------ DATASET ENTRIES ------

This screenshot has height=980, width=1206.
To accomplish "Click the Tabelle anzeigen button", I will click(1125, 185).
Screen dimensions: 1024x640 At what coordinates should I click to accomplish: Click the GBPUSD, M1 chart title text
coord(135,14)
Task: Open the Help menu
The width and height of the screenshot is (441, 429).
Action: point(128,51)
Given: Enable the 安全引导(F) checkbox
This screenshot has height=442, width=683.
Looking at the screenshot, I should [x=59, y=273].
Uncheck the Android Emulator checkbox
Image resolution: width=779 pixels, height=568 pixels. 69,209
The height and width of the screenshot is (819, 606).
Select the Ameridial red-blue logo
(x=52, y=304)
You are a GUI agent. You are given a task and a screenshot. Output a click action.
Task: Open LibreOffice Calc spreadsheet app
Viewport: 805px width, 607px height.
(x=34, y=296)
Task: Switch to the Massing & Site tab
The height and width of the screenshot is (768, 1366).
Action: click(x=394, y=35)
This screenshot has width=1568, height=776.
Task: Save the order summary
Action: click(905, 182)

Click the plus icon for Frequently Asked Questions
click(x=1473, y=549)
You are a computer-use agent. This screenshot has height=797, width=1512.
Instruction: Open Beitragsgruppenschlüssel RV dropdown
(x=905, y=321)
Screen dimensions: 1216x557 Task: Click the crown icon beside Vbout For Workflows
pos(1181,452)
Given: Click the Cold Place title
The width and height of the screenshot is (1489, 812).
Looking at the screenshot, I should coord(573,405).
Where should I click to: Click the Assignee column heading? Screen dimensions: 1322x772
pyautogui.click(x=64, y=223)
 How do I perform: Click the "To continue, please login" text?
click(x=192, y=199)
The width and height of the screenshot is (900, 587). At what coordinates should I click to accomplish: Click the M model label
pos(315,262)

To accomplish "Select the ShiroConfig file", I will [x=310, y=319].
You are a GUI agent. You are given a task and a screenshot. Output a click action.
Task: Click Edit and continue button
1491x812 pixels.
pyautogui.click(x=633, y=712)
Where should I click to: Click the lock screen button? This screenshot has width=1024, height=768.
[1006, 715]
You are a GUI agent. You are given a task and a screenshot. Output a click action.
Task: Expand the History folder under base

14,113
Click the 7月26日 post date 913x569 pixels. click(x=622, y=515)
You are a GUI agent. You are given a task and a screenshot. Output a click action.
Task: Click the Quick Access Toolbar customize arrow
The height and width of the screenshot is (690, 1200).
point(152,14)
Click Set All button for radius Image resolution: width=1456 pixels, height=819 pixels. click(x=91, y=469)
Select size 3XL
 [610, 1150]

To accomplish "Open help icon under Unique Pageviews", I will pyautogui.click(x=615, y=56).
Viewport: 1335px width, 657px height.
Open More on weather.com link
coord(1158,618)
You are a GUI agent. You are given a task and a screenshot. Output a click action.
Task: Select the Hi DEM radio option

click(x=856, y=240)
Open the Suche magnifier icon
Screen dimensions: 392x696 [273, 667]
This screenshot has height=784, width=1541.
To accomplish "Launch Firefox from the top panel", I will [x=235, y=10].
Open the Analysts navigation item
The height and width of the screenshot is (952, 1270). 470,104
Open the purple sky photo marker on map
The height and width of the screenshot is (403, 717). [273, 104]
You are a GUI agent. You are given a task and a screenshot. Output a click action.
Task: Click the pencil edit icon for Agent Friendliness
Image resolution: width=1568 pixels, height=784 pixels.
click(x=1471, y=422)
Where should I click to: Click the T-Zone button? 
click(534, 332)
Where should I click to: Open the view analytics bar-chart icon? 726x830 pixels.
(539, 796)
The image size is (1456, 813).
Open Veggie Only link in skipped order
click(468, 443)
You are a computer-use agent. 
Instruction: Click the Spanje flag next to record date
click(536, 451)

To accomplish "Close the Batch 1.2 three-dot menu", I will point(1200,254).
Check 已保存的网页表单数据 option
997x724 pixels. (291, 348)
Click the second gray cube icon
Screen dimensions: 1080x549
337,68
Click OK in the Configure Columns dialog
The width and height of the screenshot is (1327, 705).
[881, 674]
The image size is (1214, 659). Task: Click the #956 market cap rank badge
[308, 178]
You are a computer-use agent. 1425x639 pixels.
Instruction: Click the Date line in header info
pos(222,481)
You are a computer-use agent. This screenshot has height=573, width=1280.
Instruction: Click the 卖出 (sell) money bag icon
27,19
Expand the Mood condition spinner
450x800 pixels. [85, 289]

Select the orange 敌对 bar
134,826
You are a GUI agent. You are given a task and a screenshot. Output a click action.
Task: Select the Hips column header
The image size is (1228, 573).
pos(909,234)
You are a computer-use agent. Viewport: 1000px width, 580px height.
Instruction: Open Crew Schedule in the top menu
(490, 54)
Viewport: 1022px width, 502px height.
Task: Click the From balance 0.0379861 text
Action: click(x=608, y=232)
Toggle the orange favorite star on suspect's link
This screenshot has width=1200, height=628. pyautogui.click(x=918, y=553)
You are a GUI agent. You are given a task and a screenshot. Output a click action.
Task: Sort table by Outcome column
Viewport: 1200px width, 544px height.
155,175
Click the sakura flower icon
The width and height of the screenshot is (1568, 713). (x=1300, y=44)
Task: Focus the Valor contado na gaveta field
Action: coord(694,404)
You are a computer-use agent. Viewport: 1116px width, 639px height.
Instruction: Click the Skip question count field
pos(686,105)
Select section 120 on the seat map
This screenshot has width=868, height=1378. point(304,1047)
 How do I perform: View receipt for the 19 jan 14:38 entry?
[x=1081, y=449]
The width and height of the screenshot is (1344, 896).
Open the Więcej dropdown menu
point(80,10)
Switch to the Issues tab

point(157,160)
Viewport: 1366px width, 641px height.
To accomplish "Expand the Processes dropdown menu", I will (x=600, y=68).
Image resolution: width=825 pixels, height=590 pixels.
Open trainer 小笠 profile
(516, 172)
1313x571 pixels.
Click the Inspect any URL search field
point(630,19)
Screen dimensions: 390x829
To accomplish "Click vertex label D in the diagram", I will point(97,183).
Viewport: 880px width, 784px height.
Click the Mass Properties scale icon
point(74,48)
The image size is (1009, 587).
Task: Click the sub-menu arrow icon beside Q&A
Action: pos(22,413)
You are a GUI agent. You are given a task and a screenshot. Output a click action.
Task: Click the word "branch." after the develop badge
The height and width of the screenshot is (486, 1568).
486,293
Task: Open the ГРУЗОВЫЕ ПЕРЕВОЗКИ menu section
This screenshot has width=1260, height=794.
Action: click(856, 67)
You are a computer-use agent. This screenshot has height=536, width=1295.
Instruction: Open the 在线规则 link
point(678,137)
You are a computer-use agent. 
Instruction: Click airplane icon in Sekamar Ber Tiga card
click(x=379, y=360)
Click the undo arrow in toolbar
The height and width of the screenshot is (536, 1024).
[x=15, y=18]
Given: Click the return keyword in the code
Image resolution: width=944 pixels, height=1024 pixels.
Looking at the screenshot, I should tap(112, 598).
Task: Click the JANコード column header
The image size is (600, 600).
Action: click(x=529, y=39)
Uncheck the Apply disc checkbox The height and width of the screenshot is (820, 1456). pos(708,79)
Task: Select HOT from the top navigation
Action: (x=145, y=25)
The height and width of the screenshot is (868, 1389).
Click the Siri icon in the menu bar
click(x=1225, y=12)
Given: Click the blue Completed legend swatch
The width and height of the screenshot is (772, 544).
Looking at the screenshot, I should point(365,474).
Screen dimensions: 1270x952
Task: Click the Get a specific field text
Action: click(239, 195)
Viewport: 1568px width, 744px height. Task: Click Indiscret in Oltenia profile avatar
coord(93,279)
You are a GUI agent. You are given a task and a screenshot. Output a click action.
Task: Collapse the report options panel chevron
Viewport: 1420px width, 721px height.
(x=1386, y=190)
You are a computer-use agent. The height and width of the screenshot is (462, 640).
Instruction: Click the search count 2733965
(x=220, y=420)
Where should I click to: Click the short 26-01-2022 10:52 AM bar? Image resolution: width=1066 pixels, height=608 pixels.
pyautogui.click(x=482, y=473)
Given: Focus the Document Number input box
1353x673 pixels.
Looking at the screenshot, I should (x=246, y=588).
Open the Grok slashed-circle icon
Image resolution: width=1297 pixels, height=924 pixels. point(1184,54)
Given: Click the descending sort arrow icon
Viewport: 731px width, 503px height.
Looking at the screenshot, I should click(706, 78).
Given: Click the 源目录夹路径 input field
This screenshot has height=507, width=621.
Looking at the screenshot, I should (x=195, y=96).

------

### EXERCISE AIM
Your task for the entries above: copy exactly the span starting with the line with "Instruction: Open Crew" and going on through the line with "You are a computer-use agent. Viewport: 1116px", both lines included, and nothing else.

### ANSWER SECTION
Instruction: Open Crew Schedule in the top menu
(490, 54)
Viewport: 1022px width, 502px height.
Task: Click the From balance 0.0379861 text
Action: click(x=608, y=232)
Toggle the orange favorite star on suspect's link
This screenshot has width=1200, height=628. pyautogui.click(x=918, y=553)
You are a GUI agent. You are given a task and a screenshot. Output a click action.
Task: Sort table by Outcome column
Viewport: 1200px width, 544px height.
155,175
Click the sakura flower icon
The width and height of the screenshot is (1568, 713). (x=1300, y=44)
Task: Focus the Valor contado na gaveta field
Action: coord(694,404)
You are a computer-use agent. Viewport: 1116px width, 639px height.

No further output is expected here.